Job Title : SRE2

Location : Bengaluru, Karnataka

What you will do :

- Design, write and build tools to improve the reliability, latency, availability and scalability.

- Engender reliability and availability starting with metrics and measurements

- Enable scaling by providing tools, developing training and/or augmenting processes

- Build tools/automate to prevent re-occurrence of problems in mission critical products/services.

- Engages with the development team throughout the life cycle to help develop software for reliability and scale, ensuring minimal refactoring or changes.

- Dynamically manage workload of the SRE team, drive and deliver on multiple priorities simultaneously

- Provide thought leadership in architecture, design, product features and provide feedback on products built on a variety of platforms

- Design, code, test, and deliver software to automate manual operational work

- Troubleshoot priority incidents, facilitate blameless post-mortems and ensure permanent closure of incidents

- Engage with development team throughout the life cycle to help develop software for reliability and scale, ensuring minimal refactoring or changes

- Identify application patterns and analytics in support of better service level objectives

- Design self-healing and resiliency patterns

- Design automated software and product upgrades, change management, and release management solutions

- Coach or manage teams as applicable

- Participate in the 24x7 support coverage as needed

- Should be self-motivated and willing to work under minimum surveillance

Who you are :

- Bachelor's degree or equivalent experience in an software engineering discipline

- 5 to 7 years of experience.

- Experience in Software development in one or more of the following programming language is must : Python/go,

- Expertise in at least one technology stack designing, coding, testing, and delivering software

- Experience in Distributed computing.

- Strong experience in designing and building highly available high-volume messaging infrastructure with Apache Kafka on AWS and On-prem (e.g. stretch cluster, active/active or active/passive) using Mirror Maker or other replication tools.

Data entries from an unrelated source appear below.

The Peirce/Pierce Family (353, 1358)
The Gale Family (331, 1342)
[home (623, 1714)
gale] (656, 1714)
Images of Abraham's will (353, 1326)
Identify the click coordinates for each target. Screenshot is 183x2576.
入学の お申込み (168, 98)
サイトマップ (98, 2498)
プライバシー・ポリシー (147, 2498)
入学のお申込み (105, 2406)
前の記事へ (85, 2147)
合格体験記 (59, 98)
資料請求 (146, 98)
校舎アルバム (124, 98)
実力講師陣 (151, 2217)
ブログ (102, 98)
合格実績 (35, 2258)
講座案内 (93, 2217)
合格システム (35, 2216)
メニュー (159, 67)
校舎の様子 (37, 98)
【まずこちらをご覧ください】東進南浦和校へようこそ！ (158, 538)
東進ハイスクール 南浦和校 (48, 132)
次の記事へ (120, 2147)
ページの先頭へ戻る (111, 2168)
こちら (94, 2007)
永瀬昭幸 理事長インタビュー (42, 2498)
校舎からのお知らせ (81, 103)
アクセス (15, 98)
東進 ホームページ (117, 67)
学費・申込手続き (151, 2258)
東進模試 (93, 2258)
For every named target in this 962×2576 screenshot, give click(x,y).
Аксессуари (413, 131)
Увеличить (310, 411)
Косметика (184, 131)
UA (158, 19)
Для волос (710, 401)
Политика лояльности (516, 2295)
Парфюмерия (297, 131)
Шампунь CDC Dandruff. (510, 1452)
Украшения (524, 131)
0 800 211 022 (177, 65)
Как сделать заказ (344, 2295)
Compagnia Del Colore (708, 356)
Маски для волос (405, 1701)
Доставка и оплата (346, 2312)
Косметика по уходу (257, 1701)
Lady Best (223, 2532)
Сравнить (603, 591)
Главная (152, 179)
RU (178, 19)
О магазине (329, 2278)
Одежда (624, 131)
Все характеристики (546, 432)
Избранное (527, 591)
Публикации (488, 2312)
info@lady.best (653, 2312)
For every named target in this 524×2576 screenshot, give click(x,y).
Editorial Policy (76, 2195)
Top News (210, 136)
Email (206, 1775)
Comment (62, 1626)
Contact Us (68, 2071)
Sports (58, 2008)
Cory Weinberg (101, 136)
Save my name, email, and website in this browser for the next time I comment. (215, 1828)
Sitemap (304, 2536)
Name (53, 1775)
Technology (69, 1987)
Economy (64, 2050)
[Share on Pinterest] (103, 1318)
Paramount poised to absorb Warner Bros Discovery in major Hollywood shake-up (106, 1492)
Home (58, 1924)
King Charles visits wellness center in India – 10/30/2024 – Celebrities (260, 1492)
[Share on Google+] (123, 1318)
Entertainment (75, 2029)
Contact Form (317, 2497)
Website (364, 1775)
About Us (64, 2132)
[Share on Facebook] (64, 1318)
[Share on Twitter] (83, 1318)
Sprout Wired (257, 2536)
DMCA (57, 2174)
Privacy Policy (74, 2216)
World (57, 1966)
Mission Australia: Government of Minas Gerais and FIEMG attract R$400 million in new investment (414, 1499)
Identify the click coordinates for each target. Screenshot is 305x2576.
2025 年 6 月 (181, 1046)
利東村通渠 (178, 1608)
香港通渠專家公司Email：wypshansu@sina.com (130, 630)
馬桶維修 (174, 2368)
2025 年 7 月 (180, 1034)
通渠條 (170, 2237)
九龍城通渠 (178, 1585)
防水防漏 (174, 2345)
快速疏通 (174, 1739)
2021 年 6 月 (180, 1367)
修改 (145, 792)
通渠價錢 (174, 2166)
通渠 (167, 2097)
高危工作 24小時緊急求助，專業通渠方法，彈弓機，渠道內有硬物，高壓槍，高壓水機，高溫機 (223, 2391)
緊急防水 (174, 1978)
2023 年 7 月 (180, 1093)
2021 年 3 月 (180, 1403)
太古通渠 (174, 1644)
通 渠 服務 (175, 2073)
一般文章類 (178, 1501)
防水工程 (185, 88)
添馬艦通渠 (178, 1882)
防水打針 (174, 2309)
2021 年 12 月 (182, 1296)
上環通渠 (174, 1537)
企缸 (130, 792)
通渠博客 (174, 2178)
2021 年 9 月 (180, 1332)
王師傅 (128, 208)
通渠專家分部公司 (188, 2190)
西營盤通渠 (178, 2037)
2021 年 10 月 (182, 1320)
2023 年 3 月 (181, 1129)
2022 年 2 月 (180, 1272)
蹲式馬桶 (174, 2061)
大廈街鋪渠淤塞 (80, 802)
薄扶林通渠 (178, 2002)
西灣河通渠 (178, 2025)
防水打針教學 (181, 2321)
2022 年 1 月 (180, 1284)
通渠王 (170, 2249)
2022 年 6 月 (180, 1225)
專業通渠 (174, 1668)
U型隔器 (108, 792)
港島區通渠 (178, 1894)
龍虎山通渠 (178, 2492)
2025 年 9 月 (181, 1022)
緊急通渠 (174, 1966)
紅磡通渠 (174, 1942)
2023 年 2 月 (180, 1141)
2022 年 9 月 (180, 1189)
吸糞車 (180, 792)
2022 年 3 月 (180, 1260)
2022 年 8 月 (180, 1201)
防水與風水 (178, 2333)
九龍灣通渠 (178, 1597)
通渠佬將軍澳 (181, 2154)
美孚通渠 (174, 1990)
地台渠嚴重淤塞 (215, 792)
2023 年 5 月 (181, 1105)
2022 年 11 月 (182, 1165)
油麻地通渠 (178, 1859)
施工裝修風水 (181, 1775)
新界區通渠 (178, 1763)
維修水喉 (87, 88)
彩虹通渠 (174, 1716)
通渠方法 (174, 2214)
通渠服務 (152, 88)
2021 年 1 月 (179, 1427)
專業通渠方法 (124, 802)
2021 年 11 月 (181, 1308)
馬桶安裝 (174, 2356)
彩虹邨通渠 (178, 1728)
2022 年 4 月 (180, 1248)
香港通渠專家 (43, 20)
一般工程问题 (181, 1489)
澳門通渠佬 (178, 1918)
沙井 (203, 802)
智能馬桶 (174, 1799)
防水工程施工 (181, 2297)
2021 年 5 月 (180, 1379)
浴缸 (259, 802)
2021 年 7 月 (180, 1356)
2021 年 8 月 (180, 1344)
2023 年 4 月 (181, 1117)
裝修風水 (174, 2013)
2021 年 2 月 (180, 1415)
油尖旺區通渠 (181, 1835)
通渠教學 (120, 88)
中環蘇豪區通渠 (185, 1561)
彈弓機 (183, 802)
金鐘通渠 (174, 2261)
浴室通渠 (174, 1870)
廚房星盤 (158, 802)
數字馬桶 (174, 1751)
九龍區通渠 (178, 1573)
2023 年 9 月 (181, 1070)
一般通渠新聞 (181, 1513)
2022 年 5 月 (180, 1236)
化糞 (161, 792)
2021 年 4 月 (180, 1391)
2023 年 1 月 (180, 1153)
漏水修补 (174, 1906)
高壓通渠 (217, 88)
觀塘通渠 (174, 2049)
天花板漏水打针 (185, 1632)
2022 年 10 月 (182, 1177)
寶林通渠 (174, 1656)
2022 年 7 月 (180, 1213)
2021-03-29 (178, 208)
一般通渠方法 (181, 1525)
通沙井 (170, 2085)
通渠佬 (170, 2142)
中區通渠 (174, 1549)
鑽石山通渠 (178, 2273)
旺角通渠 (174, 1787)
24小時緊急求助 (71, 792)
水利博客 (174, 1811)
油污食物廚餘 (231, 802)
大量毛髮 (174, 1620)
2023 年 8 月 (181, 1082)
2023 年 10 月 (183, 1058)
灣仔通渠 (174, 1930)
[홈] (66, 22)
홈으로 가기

- Good experience with Schema Registry, Kafka connectors (source and sink) and KSQL, have worked with Kafka brokers, Zookeeper, Topics, connectors for Setup and administration.

- Strong experience in Enterprise Redis, cluster setup, administration, reliability and observability.

- Strong experience in setting up monitoring and management with tools.

- Working knowledge of monitoring, management tools and data growth management.

- Devops Tools experience in Jenkins/Ansible/Git workflows / CICD

- Proficiency in one or more technology domains, may be a cross-domain expert able to solve complex and mission critical problems within a business or across the firm

- Working knowledge of infrastructure components (e.g. routers, load balancers, cloud products, container systems, compute, storage, and networks)

- Excellent debugging and troubleshooting skills.

- Experience with infrastructure provisioning tools like Terraform or Ansible.

- Hands-on experience deploying and operating applications using IaaS and PaaS Amazon AWS.